## Recorded information
┌──

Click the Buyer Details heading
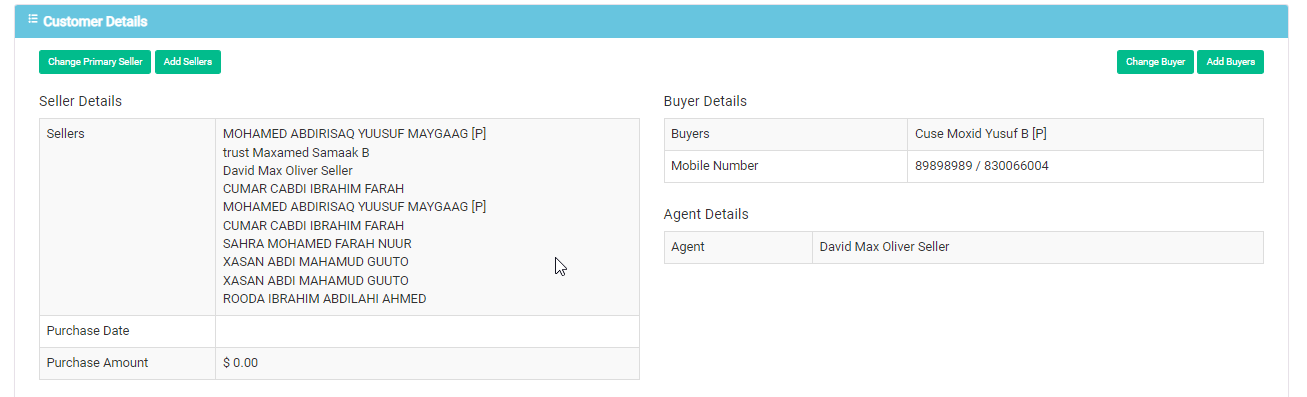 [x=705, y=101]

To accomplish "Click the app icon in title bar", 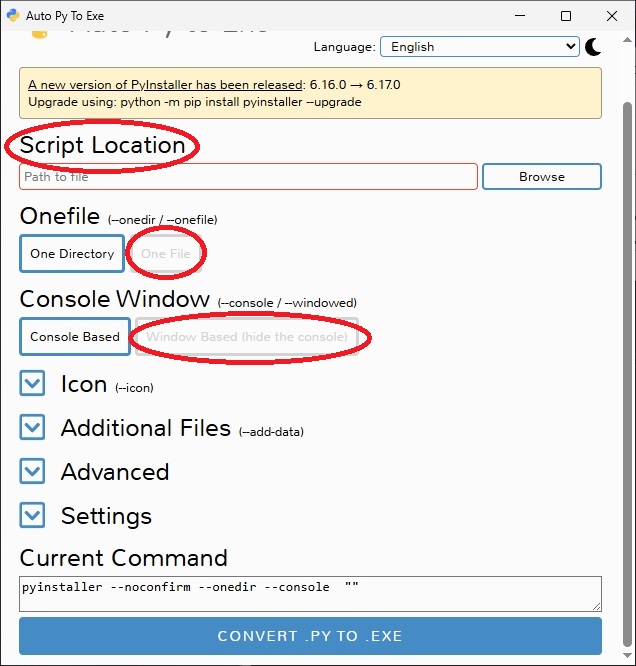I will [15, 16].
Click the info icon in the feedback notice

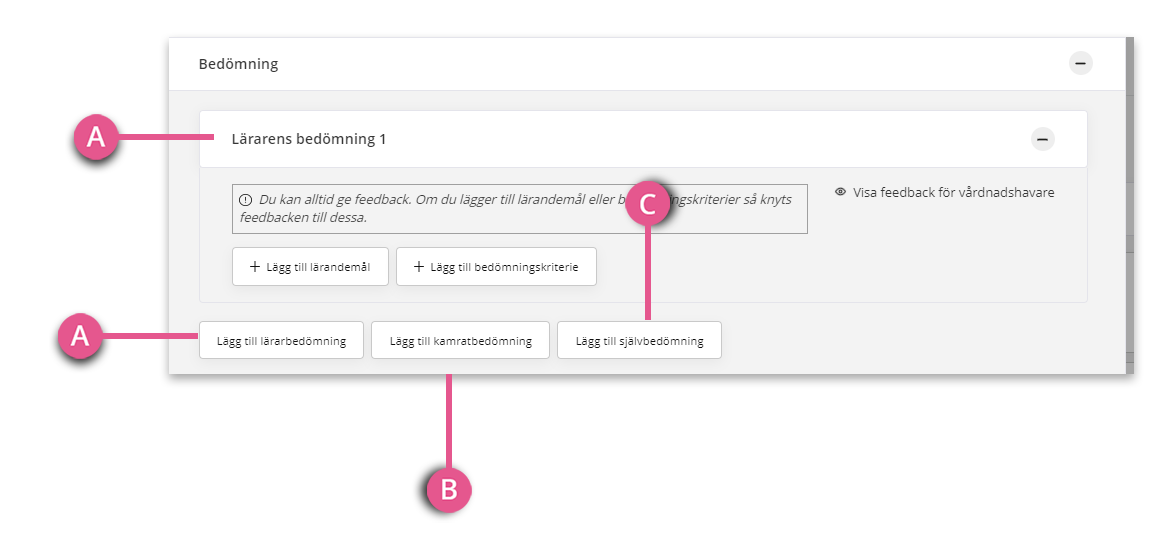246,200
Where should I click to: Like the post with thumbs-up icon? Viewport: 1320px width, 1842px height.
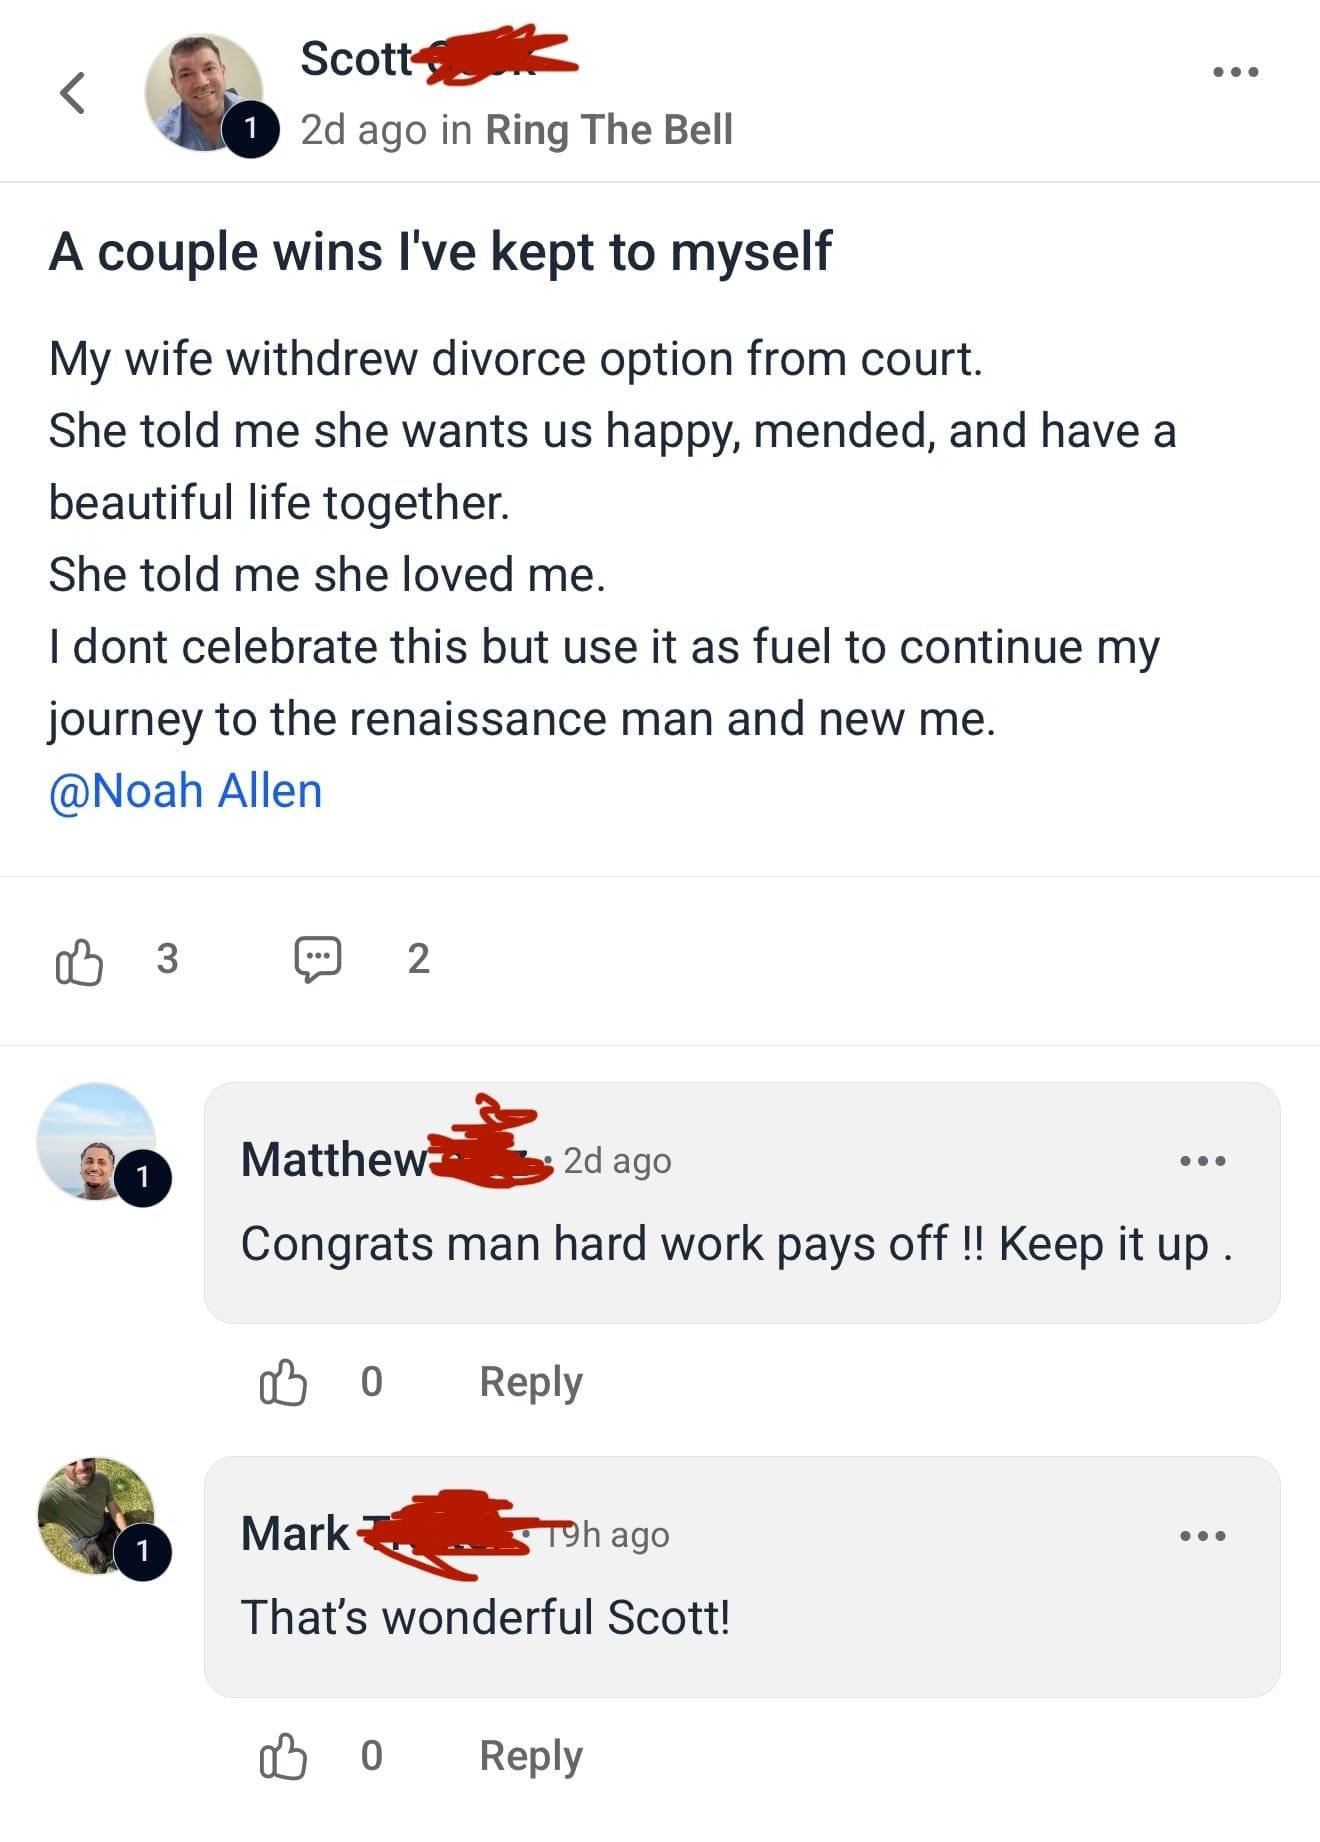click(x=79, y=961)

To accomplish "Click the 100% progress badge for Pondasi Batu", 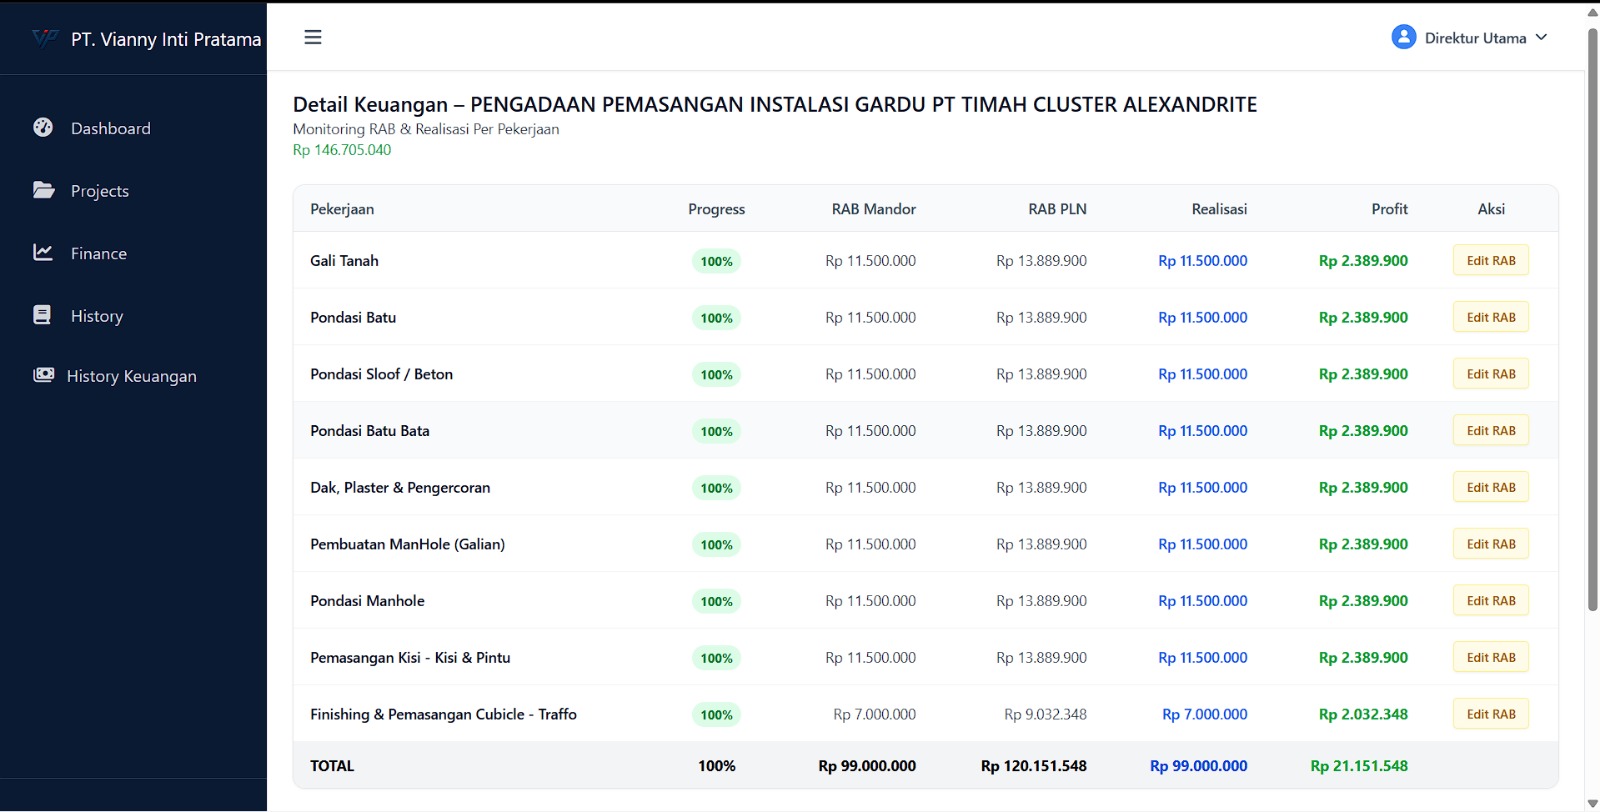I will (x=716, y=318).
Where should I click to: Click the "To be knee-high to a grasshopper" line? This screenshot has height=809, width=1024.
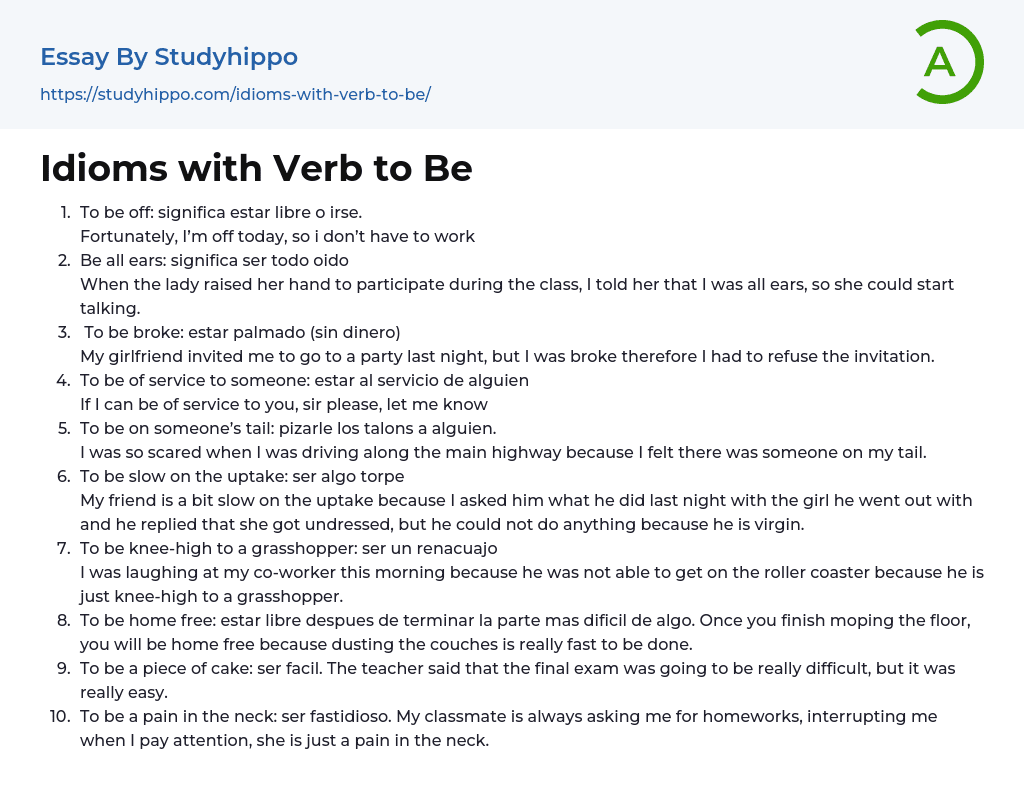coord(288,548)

└──

Could you write out exactly the lines running from the one with "Where should I click to: Click" through the last line of the data above, both ends kept, and omit any picture?

## Reply to the exercise
Where should I click to: Click the "To be knee-high to a grasshopper" line? This screenshot has height=809, width=1024.
coord(288,548)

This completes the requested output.